* _Extract to read_
▽

The next
morning we resumed our journey. The Rhône widens at Lyon and assumes an even more industrial and
commercial aspect, laden with long freight barges. This isn’t surprising – for millennia it has
been a highway between the Mediterranean world and the heart of what is now
France. As far as possible we stayed
close to the river, but our way was often blocked by industrial plants like oil
refineries. As with the Mississippi in
the United States, the banks were reinforced by large levees that it was hard
to see over.
When we
reached the city of Vienne, there occurred one of those serendipities that make
travel worthwhile. A wrong exit off the
motorway put us on a road running along the eastern bank of the river. Not really knowing where we were, we took the
first right, which put us on a bridge over the Rhône.
To our right on the western bank stood a large modernist building
surrounded by open fields, which I suddenly realized – I was acting as co-pilot
and had been responsible for the wrong turning – that the fields looked unmistakably like archaeological ruins.
We hadn’t
realized that Vienne has a sister museum to the one in Lyon, with even more
extensive exhibits and Roman ruins. As
soon as we managed to turn around and find a parking place we knew that our
plans for the day would have to be revised – we had a good morning’s work ahead
of us.
Model of Roman Vienne |
The museum at Saint-Romain-en-Gal, located across the river from the
town of Vienne, is a state-of-the-art establishment, with excellent explanatory
displays that take full advantage of a treasure trove of artifacts uncovered in
the area, many through recent excavations on the site. It seems that this was an even larger Roman city
than Lyon, a major port and administrative center.
Because the lands on the western bank had not
been developed in later years it was possible to excavate a large section of
the former Roman city, including storehouses, shops and extensive villas owned
by wealthy merchants. Many of the
exquisite mosaics that had decorated their rooms were recovered and displayed,
as well as some amazing wall paintings.
After exhausting
the museum we walked the ruins themselves and attempted to imagine what life in those
villas – with their open court-yards, shady arbors and reflecting pools – might
have been like.
And then we returned to
the museum building for a pleasant lunch at a restaurant overlooking the
river.
Afterward we
explored Vienne proper, which had some impressive Roman buildings intermingled
with later developments, including a church with a nice Romanesque
cloister. An impressive temple dedicated
to Augustus and his wife Livia stood opposite a line of busy shops; farther up
the hill there was another amphitheater.
We were beginning to agree with the opinion that France has more and
better Roman ruins than Italy itself.
Having spent
the better part of the day in Vienne, we hastened to our next destination. Leaving the Rhône, we drove southeast to the Côtes du Rhône region where we planned to spend
some time getting reacquainted with our favorite wines. During our last visit to Provence several
years ago, we happened to drive by the Hôtel Les Florets, an attractive
country hotel in the foothills of the Dentelles de Montmirail above the village
of Gigondas. We had reserved a table on
the terrace overlooking vine-covered hillsides and had one of the most
memorable dinners of our lives. So,
while planning our Rhône adventure we were determined to
return and stay there.

△

* _Given records_
▽

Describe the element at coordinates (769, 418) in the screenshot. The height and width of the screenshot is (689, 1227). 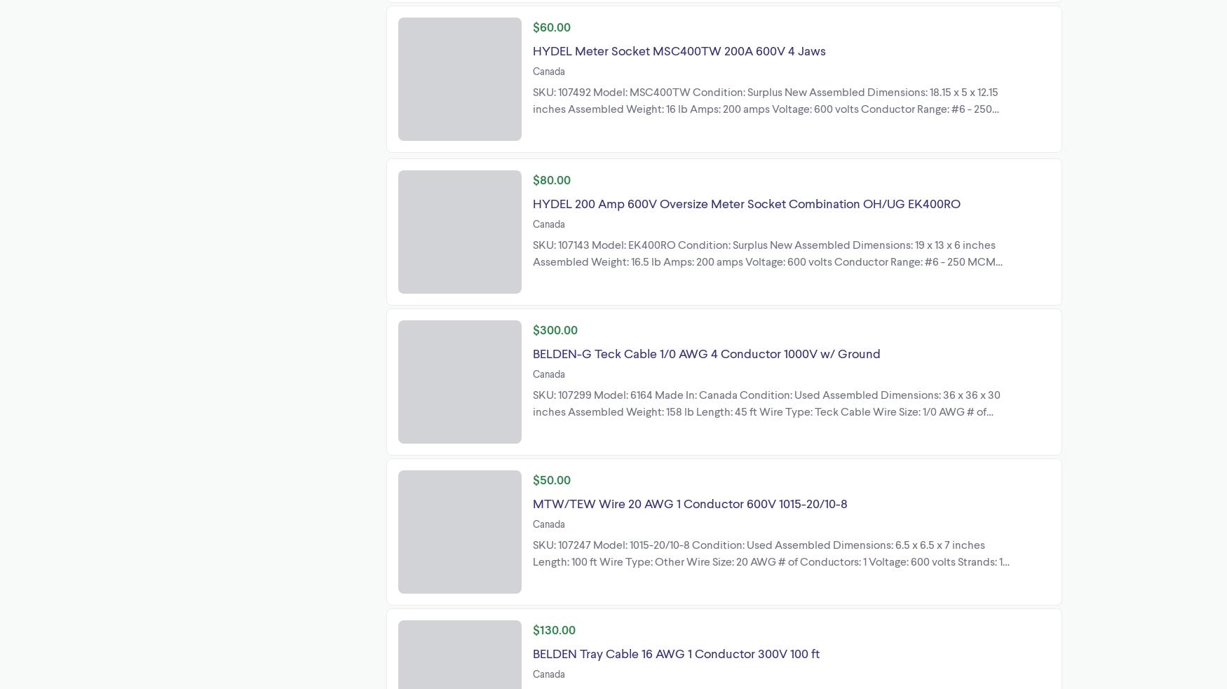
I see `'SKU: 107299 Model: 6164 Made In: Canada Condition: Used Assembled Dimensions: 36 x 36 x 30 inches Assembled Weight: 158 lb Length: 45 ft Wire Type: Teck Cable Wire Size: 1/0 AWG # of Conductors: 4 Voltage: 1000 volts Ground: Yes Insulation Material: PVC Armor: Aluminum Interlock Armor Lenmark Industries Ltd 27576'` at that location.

△
▽

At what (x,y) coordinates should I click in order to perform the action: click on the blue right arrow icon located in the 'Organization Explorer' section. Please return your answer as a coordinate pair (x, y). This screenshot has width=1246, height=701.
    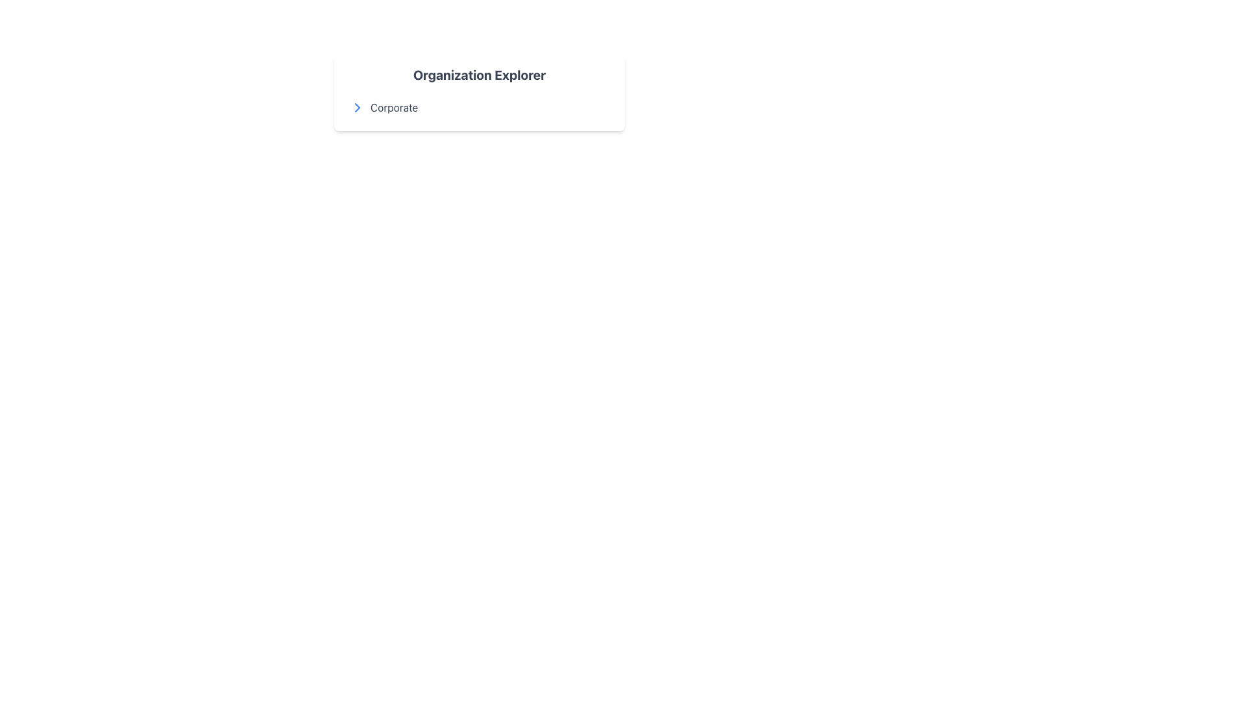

△
▽

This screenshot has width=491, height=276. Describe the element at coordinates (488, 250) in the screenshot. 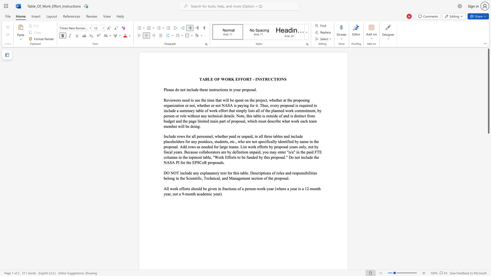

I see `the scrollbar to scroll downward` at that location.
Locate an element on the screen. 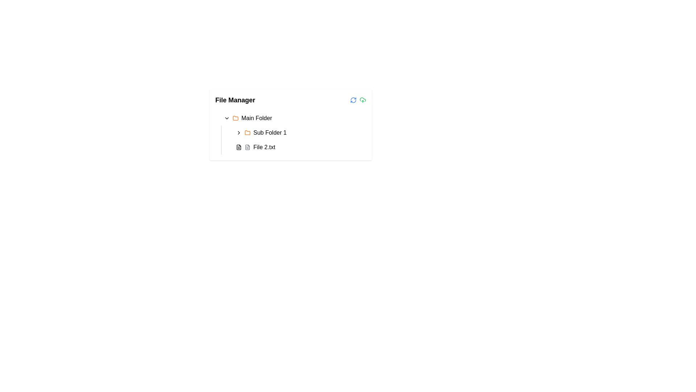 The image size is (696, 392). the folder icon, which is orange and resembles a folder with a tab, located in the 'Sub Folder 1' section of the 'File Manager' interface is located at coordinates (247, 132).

△

* _Requests_
**A.** In the records, duplicate the lines from the one containing "Describe the element at coordinates (769, 418)" through the one containing "107299 Model: 6164", both included, and leave out the pictures.
**B.** Finish out the next part of the account of the journey along the Rhône, picking up after its final sentence.

* _Answers per task_
**A.**
Describe the element at coordinates (769, 418) in the screenshot. The height and width of the screenshot is (689, 1227). 
I see `'SKU: 107299 Model: 6164 Made In: Canada Condition: Used Assembled Dimensions: 36 x 36 x 30 inches Assembled Weight: 158 lb Length: 45 ft Wire Type: Teck Cable Wire Size: 1/0 AWG # of Conductors: 4 Voltage: 1000 volts Ground: Yes Insulation Material: PVC Armor: Aluminum Interlock Armor Lenmark Industries Ltd 27576'` at that location.

**B.**
We were not
disappointed. Even though the weather
was a bit rainy and cool, the hotel was a perfect place to reconnect with the
Provençal countryside that we love, with its dry pine-covered hills
that always remind me of southern California.
The hotel’s terrace with its
stunning views was the perfect place for a pre-dinner aperitif, even if it was
too cool to eat outside. The food was
every bit as good as we’d remembered, and we enjoyed the chance to explore
further its extensive wine list. We picked
the brains of the sommelier, who happened to be the innkeeper who had checked us in
and who we met again the next day cleaning the swimming pool. Foremost among our discoveries was how much
we enjoyed the Muscat grown in nearby Beaumes-de-Venise, even though we’d never
liked sweet wines before.
The next day
was Sunday, and because of our experience with Switzerland’s strict Sunday
closing laws we were afraid we would miss the chance to visit the local wine
cellars. Hence we were pleased to find
that all the shops in Gigondas would open for business after lunch. After a walk through the hilltop village we
had a tasting-menu lunch (a series of small tapas-style bites paired with different wines) and visited a number of caveaus to partake of
free samples of their wares. We came away
with quite a nice collection for our cellar.
On Monday we
were back on the road, returning to the Rhône after a swing through
Beaumes-de-Venise to pick up some of the afore-mentioned Muscat. We passed by the city of Avignon, site of the
Papal palace for much of the 14th
century, but didn’t stop because we’d visited before in long-ago graduate
student days. Once more we diverged from
the river to head toward the town of St. Rémy-de-Provence where another major
Roman site awaited us.
Hard on the
heels of our tours of Lyon and Vienne, our visit to the ruins of the city of Glanum firmly cemented our understanding of the sweep and power of the Roman world
in this part of France. Glanum was
founded in the 6th century BC by a Celto-Ligurian tribe on the site
of a healing spring in the foothills of the Alpilles; beside the spring was a
shrine to the Celtic god Glanis. Trade
with the Greek colony of Marseilles about 90 kilometers to the south brought
Hellenistic influences that can be seen in remains of houses, shops and
shrines. In the 1st century
BC the Romans attacked and leveled these and gradually reconstructed the city
in their image.
They erected a massive
triumphal arch at the entrance to the city near the end of the reign of
Augustus – it clearly promotes acculturation to the Roman way by contrasting
Celts in chains with free men in Roman garb. Nearby is a monumental mausoleum to the Julii family. Within the city itself the Romans constructed
ever-larger buildings – a forum, baths, temples – atop the ruins of the
previous buildings.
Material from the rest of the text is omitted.